Sources told MacMahon that Morey anticipated Harden becoming unhappy since the team didn't have the draft capital necessary to make significant changes to the roster during the offseason.
Morey's reported fears proved prophetic, as Harden refused to sign a contract extension with the Rockets, resulting in Houston trading him to the Brooklyn Nets as part of a four-team deal.
In Morey's 13 seasons as Rockets GM, Houston reached the playoffs 10 times and made it as far as the Western Conference Finals twice.
The biggest move of Morey's time in Houston was undoubtedly the acquisition of Harden from the Oklahoma City Thunder in 2012.
Harden went from being a really good supporting cast member on a Thunder team that reached the NBA Finals to a legitimate superstar who was named an All-Star in each of his eight seasons as a member of the Rockets.
With Harden in the fold, Houston reached the playoffs in eight straight seasons.
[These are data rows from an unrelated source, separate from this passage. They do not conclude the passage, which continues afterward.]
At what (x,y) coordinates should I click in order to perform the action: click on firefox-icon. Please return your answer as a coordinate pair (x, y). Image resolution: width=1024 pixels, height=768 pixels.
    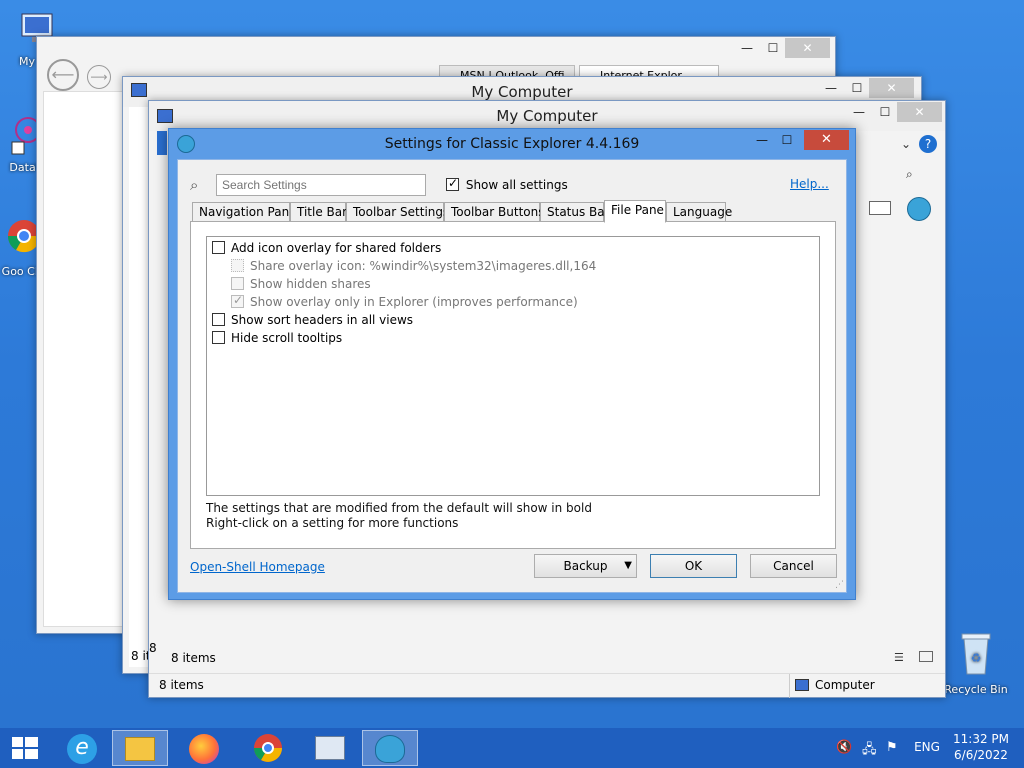
    Looking at the image, I should click on (204, 749).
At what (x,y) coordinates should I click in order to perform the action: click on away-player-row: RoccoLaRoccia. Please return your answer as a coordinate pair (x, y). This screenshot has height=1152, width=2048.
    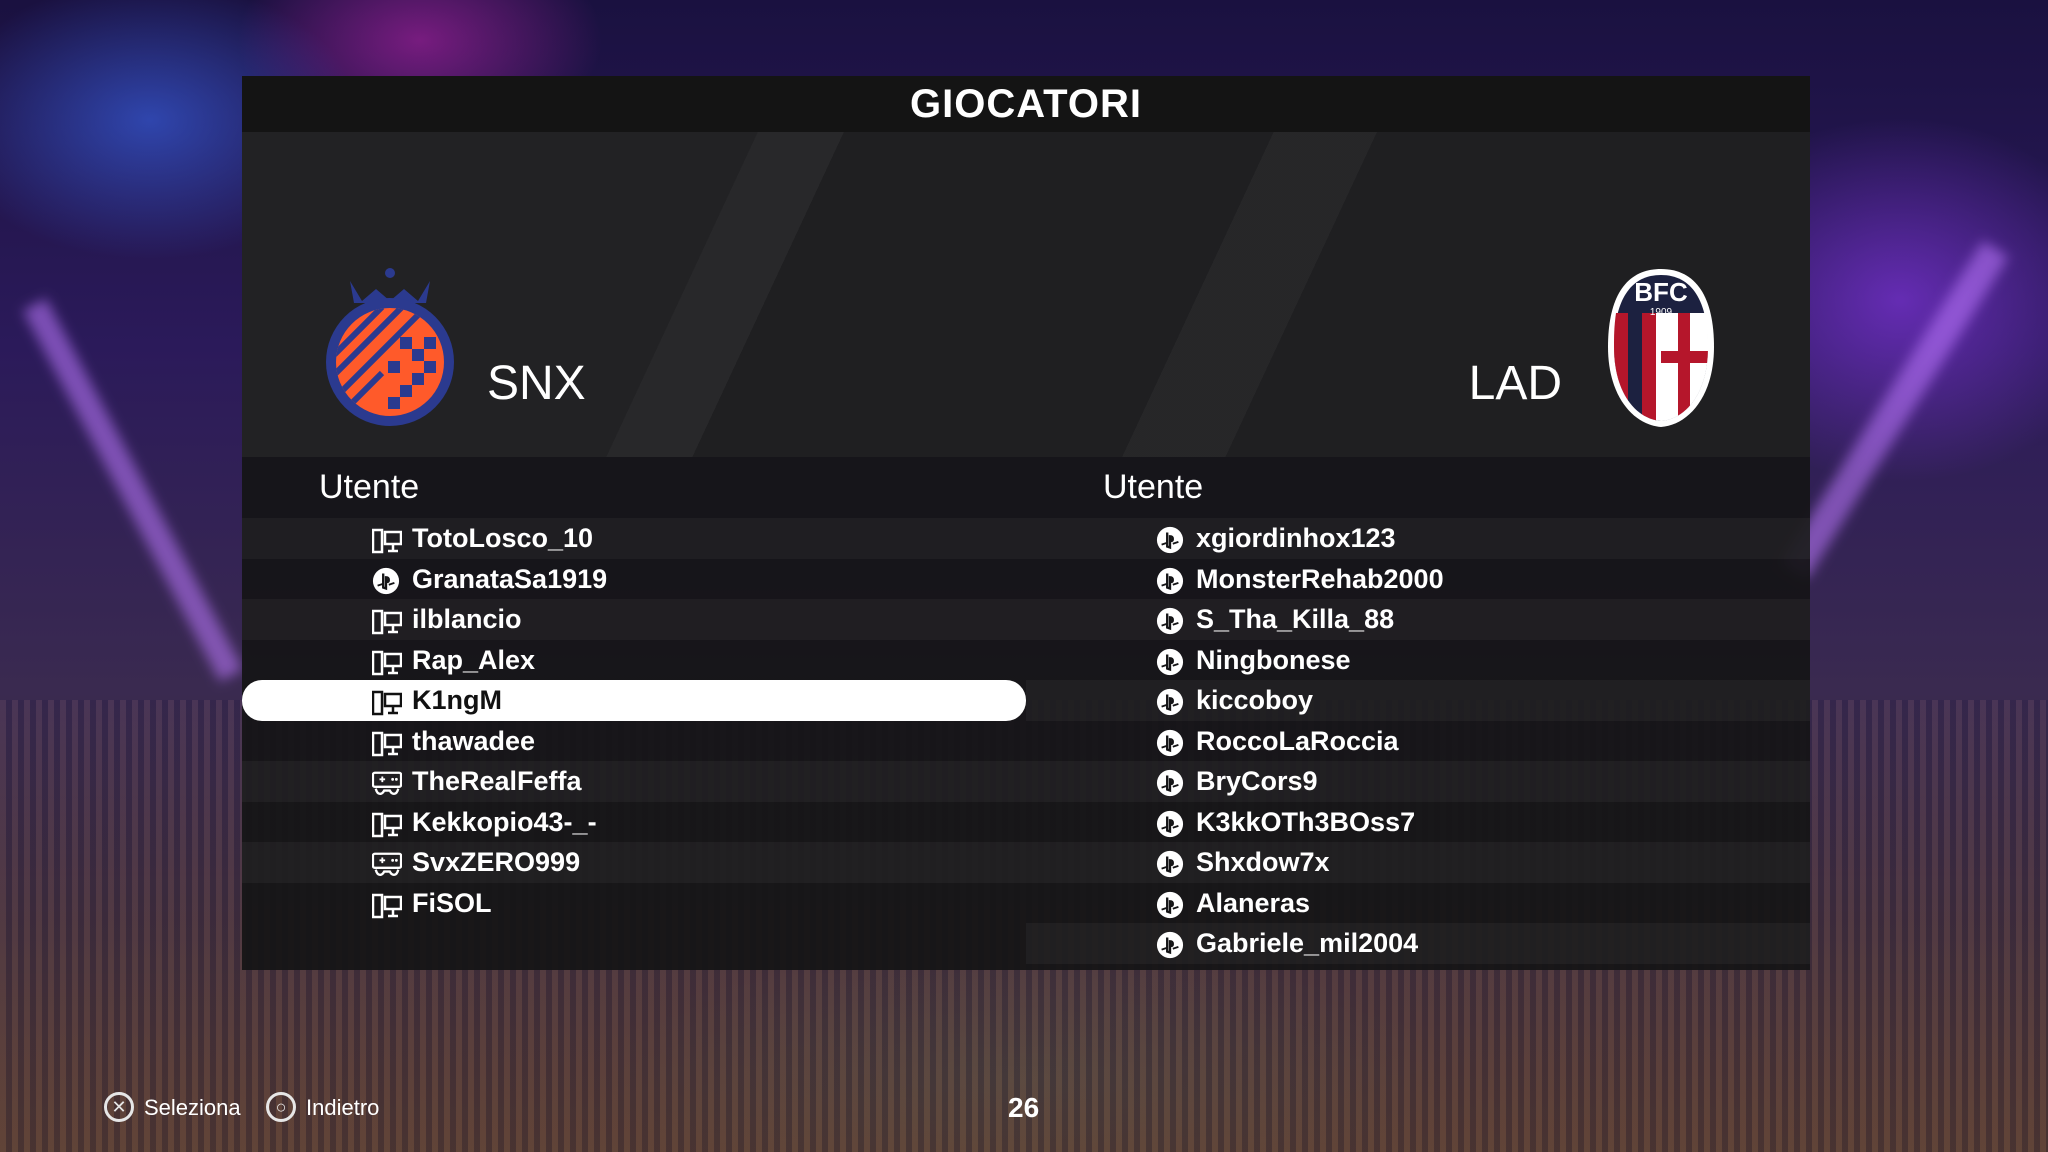
    Looking at the image, I should click on (1418, 742).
Harden also achieved no shortage of individual accolades, winning three straight scoring titles from 2017-18 through 2019-20, and an MVP award in 2018.
Despite Harden's excellence, the Rockets were never quite able to break through with an NBA Finals appearance, and it became apparent that there was no way for the front office to tweak the team enough to change that in 2020-21.
After Morey left, the Rockets signed forward Christian Wood and center DeMarcus Cousins in addition to trading guard Russell Westbrook to the Washington Wizards for guard John Wall, but Harden seemingly wasn't convinced that it would be enough to get the Rockets over the hump.
With Harden clearly unhappy, the Rockets sent Harden somewhere that he has a chance to win immediately.
The only team the Nets are trailing in the East is Morey's Sixers, who own the No. 1 seed in the conference with a 23-12 record.
Meanwhile, the Rockets own the second-worst record in the Western Conference at just 11-22.